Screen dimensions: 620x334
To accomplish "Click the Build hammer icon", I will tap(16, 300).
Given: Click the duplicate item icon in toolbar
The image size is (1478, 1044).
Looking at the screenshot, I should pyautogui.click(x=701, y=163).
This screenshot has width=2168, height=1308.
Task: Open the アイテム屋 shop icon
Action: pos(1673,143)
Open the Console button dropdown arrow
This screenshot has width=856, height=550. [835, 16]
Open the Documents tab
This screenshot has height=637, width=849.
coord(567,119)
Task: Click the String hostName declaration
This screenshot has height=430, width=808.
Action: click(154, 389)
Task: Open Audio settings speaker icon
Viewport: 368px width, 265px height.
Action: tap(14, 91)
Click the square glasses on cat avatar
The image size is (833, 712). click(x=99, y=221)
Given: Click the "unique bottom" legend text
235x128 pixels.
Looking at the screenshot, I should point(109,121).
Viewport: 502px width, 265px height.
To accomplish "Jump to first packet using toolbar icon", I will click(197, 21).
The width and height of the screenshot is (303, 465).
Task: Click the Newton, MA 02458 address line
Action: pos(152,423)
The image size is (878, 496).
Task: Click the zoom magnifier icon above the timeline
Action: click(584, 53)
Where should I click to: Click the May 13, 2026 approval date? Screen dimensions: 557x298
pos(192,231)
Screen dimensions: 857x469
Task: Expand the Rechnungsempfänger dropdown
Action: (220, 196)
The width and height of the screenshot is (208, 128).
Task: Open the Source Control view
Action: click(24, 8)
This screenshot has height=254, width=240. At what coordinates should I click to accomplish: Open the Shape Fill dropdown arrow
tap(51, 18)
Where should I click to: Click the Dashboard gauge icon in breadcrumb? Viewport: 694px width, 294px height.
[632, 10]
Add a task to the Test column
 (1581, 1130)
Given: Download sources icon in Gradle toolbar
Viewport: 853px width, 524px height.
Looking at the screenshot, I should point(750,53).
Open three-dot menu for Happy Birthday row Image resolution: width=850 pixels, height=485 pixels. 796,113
----
## What this task involves
Rewrite all the records above, putting "Display" wherever "Viewport" appears and leaving everything else unchanged.

## Written response
Screen dimensions: 620x334
To accomplish "Click the Build hammer icon", I will tap(16, 300).
Given: Click the duplicate item icon in toolbar
The image size is (1478, 1044).
Looking at the screenshot, I should pyautogui.click(x=701, y=163).
This screenshot has width=2168, height=1308.
Task: Open the アイテム屋 shop icon
Action: pos(1673,143)
Open the Console button dropdown arrow
This screenshot has width=856, height=550. [835, 16]
Open the Documents tab
This screenshot has height=637, width=849.
coord(567,119)
Task: Click the String hostName declaration
This screenshot has height=430, width=808.
Action: click(154, 389)
Task: Open Audio settings speaker icon
Display: 368px width, 265px height.
Action: tap(14, 91)
Click the square glasses on cat avatar
The image size is (833, 712). click(x=99, y=221)
Given: Click the "unique bottom" legend text
235x128 pixels.
Looking at the screenshot, I should point(109,121).
Display: 502px width, 265px height.
To accomplish "Jump to first packet using toolbar icon", I will click(197, 21).
The width and height of the screenshot is (303, 465).
Task: Click the Newton, MA 02458 address line
Action: pos(152,423)
The image size is (878, 496).
Task: Click the zoom magnifier icon above the timeline
Action: click(584, 53)
Where should I click to: Click the May 13, 2026 approval date? Screen dimensions: 557x298
pos(192,231)
Screen dimensions: 857x469
Task: Expand the Rechnungsempfänger dropdown
Action: (220, 196)
The width and height of the screenshot is (208, 128).
Task: Open the Source Control view
Action: click(24, 8)
This screenshot has height=254, width=240. At what coordinates should I click to accomplish: Open the Shape Fill dropdown arrow
tap(51, 18)
Where should I click to: Click the Dashboard gauge icon in breadcrumb? Display: 694px width, 294px height.
[632, 10]
Add a task to the Test column
 (1581, 1130)
Given: Download sources icon in Gradle toolbar
Display: 853px width, 524px height.
Looking at the screenshot, I should point(750,53).
Open three-dot menu for Happy Birthday row Image resolution: width=850 pixels, height=485 pixels. 796,113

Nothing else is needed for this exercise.